I promised myself I would not post on the gorilla-gets-killed-because-of-kid story. First, because it seemed to me to be a no brainer: kid gets away from parents into a gorilla gage and a gorilla is near him. Of course you shoot the gorilla. Sad that it happened but nothing to raise a hue and cry about. Second, because all the hullabaloo that it caused I took as further evidence as to the fact that all too many people have way too much time on their hands, and I thought that self-evident fact of modern life needed no commentary from me. However, David Griffey at Daffey Thoughts brings to light a new facet of this story involving blogger Simcha Fisher :
Apparently Simcha posted a Facebook article in which she said that the parents of the boy whose actions led to the killing of a gorilla in the Cincinnati Zoo might not be guilty of any wrong doing. Sometimes kids act out and it’s not the parent’s fault.
Fair enough. Sometimes they do. Sometimes they don’t. For my money, a little accountability in our day and age might do us adults some good. That does’t mean, of course, that the parents in question are guilty. Most of the comments followed that line of non-accountability, a line not exactly uncommon nowadays.
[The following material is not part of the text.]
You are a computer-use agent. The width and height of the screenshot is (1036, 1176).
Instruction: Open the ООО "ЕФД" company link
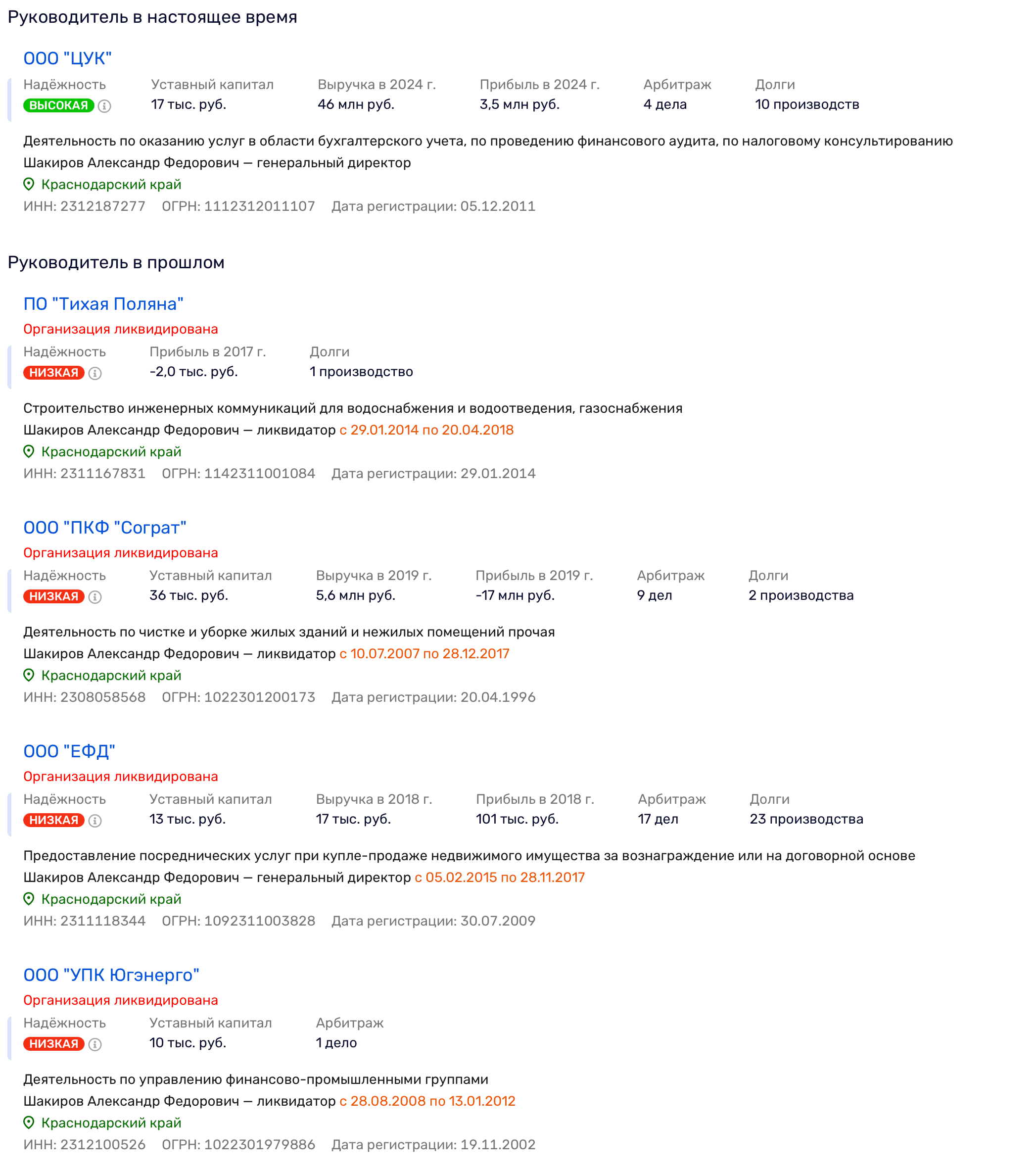(69, 752)
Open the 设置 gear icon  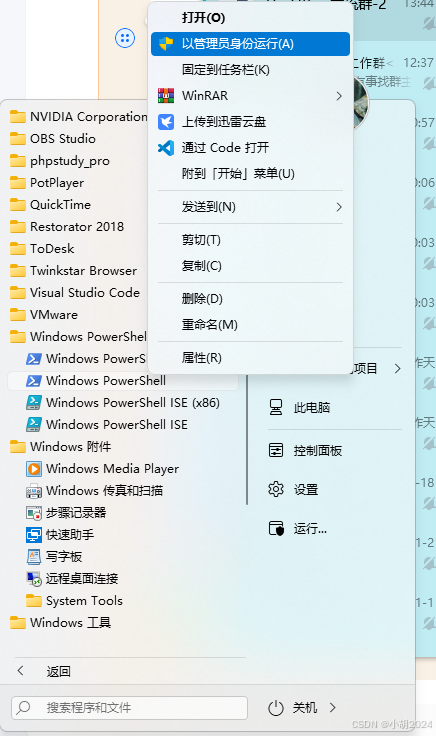point(276,489)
But a couple bucked the trend, including Melissa Cox, the aforementioned judicial candidate.
Now my approach to Facebook is ‘don’t’. It was Mark Shea’s page that broke me. When he and some of his readers descended on me and mocked and belittled me because I agreed with one of them (yeah, I agreed with one of the readers who then turned and let loose with both barrels), I figured it was time to get a real life.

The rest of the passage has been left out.